Why else would I have sat on the couch for days, squirming in pain, unable to read, unable to eat, barely able to sleep, 33 weeks pregnant, and not called my obstetrician?

She told me my liver was failing and that I’d lost too many platelets for a normal delivery. It would have to be a Cesarean. “And I’m afraid,” she said, “that you’ll have to go under full anesthesia. You’ll lose too much blood because it doesn’t have enough platelets to clot. I’m sorry,” she added. I didn’t have time to be sorry. I started fading fast, my speech a little slow, my mind more so.

Any attraction I’d ever had to my friends’ natural and homebirth advocacy gave way to relief that I wasn’t one of my own pioneer ancestors. The wood-paneled birthing center took up the fifth floor of a conventional hospital, and we needed all the modern medicine we could get. An IV trolley rolled in and transferred platelets into my floundering bloodstream. My husband and I talked to the medical staff who came in as if words and our habitual friendliness could keep panic at bay, while our eyes twitched nervously every time the blood pressure machine beeped or another IV went into my wrist. He stroked my head and I asked him to stop. My skin crawled with restless irritation.

The medical terminology used to describe HELLP syndrome only highlights the viciousness of the illness. There’s no way to sugarcoat it: The capillaries freeze up, and the blood platelets crash into suddenly hard walls, breaking into useless little pieces. The liver becomes overloaded with the waste and works overtime, laboring like an out-of-shape office worker suddenly asked to run the Boston Marathon.

HELLP syndrome’s maternal death rate can range from 1–25%, the variation being chalked up to the fact that misdiagnosis is extremely common. Part of the fault for this lies in HELLP’s rarity, part in the vague understanding researchers have of its causes and pathology, and part in its ability to mimic both regular pregnancy symptoms (nose bleeds, slightly high blood pressure, nausea, discomfort) and several nonlethal illnesses, like the flu or gallbladder disease.
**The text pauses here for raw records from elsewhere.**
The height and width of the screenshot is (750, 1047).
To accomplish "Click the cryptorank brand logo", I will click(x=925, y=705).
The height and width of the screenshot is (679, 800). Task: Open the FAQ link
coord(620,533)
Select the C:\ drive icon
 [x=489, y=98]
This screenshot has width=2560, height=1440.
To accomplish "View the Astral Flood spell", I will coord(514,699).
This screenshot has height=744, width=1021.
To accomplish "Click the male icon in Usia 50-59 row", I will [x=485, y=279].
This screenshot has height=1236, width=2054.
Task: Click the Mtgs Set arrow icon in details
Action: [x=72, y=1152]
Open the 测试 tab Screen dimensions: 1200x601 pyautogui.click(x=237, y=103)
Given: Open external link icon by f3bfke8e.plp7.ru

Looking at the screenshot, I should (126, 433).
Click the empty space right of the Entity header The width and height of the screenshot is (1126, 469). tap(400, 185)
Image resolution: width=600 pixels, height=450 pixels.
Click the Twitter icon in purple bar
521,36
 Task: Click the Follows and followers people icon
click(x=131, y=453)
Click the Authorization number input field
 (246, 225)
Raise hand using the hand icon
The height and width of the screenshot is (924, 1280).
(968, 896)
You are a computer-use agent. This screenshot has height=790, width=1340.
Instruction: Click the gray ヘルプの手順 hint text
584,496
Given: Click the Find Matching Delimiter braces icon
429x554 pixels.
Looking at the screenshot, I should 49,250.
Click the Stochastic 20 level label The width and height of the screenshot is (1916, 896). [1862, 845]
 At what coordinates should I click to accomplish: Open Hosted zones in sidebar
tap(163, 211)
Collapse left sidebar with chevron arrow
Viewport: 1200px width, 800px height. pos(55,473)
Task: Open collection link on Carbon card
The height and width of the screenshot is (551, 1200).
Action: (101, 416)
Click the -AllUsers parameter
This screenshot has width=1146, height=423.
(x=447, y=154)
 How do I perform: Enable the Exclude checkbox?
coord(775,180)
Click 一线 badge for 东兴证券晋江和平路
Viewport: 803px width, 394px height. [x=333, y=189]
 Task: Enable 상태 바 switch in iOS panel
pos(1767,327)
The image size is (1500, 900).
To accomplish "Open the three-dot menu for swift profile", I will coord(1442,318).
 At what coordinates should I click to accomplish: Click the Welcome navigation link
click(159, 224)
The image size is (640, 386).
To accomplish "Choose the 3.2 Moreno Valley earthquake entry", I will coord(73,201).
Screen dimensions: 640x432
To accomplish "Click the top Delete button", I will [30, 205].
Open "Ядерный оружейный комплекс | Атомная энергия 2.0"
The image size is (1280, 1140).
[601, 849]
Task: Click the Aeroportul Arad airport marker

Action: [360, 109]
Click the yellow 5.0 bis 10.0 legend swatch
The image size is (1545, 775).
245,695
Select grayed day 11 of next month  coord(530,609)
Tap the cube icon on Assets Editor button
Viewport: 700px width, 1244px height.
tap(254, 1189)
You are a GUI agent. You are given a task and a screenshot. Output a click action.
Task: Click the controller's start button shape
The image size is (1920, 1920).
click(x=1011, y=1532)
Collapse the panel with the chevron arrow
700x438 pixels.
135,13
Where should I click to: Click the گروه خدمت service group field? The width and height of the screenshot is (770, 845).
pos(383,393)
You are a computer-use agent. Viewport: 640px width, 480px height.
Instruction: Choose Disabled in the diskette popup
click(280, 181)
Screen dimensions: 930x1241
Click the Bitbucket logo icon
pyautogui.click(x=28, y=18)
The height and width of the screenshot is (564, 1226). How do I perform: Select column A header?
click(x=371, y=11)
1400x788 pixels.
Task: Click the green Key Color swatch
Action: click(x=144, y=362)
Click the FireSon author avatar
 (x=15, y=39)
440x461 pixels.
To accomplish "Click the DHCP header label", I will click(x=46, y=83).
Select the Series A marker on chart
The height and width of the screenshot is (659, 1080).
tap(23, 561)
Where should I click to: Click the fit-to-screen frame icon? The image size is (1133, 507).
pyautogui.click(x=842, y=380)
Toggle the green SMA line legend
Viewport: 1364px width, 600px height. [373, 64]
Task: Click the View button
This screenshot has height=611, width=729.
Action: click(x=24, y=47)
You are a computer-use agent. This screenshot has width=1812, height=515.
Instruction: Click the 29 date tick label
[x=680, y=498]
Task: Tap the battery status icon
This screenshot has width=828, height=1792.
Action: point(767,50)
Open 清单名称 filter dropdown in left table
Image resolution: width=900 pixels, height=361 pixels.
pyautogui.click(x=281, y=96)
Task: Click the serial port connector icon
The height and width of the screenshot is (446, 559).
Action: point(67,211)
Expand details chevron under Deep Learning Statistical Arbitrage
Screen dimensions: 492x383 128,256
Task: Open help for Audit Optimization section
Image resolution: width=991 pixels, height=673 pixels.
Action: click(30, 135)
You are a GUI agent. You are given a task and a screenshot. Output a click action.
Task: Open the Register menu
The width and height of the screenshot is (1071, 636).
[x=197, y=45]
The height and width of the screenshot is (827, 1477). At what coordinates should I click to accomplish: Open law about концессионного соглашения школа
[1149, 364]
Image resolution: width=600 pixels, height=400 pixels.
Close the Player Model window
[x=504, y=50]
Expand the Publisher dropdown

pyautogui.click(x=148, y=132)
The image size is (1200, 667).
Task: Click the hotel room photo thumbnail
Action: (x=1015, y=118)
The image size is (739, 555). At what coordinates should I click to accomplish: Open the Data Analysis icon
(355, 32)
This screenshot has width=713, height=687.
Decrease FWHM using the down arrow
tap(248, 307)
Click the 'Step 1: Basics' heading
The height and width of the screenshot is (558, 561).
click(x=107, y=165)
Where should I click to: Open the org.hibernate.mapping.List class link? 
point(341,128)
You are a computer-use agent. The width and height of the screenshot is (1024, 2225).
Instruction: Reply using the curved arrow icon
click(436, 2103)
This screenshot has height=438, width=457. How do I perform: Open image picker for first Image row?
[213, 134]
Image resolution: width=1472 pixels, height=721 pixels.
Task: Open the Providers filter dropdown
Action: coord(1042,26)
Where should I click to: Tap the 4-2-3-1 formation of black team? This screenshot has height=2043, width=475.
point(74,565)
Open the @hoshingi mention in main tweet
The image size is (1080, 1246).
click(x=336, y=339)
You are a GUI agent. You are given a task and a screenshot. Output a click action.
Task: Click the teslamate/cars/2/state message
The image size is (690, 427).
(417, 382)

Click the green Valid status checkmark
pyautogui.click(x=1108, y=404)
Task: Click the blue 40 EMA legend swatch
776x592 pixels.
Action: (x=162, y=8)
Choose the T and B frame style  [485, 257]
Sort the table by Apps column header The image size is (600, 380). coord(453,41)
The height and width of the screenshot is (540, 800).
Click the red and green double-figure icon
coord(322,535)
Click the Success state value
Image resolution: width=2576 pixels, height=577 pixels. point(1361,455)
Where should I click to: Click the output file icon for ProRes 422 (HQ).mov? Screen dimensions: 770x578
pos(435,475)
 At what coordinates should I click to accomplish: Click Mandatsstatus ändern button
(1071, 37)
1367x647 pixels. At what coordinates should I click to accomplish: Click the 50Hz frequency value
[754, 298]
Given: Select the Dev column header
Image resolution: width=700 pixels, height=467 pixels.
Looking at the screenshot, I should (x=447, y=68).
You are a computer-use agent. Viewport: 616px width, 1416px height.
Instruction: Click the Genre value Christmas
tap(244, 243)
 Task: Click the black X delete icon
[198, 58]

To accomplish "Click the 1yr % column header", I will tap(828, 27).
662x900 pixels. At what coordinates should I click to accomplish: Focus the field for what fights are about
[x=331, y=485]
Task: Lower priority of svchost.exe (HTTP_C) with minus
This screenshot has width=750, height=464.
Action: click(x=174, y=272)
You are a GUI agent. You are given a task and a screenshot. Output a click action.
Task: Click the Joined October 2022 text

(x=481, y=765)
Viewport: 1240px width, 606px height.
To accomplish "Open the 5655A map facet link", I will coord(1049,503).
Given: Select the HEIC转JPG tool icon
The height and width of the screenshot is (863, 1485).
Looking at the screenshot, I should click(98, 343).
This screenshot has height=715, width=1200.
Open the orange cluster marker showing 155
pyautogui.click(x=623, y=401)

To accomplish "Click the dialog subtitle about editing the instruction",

When caught early, HELLP can be stabilized just long enough to give a baby’s most late-developed and fragile organs — its lungs — more time to grow. My son’s lungs got as many steroids as they could pump into me before delivery, but he didn’t get that luxury of a little extra time. If they didn’t take him out, my OB said flatly, I would die. She gave John the best chance she could while saving my life.

Our story is one of the lucky ones. John was finally discharged after a month in neonatal intensive care, and, after weeks of painful struggle and a relationship with a breast pump I’d learned to hate, he even breast-fed enthusiastically and grew squishable baby fat.

I try not to get lost in the might-have-beens, both the good and the bad, even though sometimes the memory of those days and nights sitting in the beeping NICU leaves me short of breath, smothered under guilt I’m not even sure I deserve. At those times, I wish a fluffy pair of earmuffs could shut out the internal voices that like to remind me of what could have happened, what I and everyone else should have done. I should have called my OB as soon as the abdominal pain started. The primary physician should have paid closer attention to my platelet levels and liver enzymes. I should have noted the symptoms of all those “Serious Complications” and watched for them.

Sometimes I have to force myself to look back and say: I did the best I could with what I knew at the time. Because it’s hard to forgive myself for believing lines about pioneer women bearing babies in midwinter, even though I’m well aware of what their dismal survival statistics were, for pushing through the abdominal pain and not insisting on seeing my obstetrician when I now know that my son and I were tottering toward death. But like everything related to parenting — to life — the only choice I have is to learn what I can from the lesson I had.

Three weeks ago I sent my son off to first grade with a hug and kiss, overwhelmed with gratitude as I watched his Ninjago backpack bouncing across the schoolyard.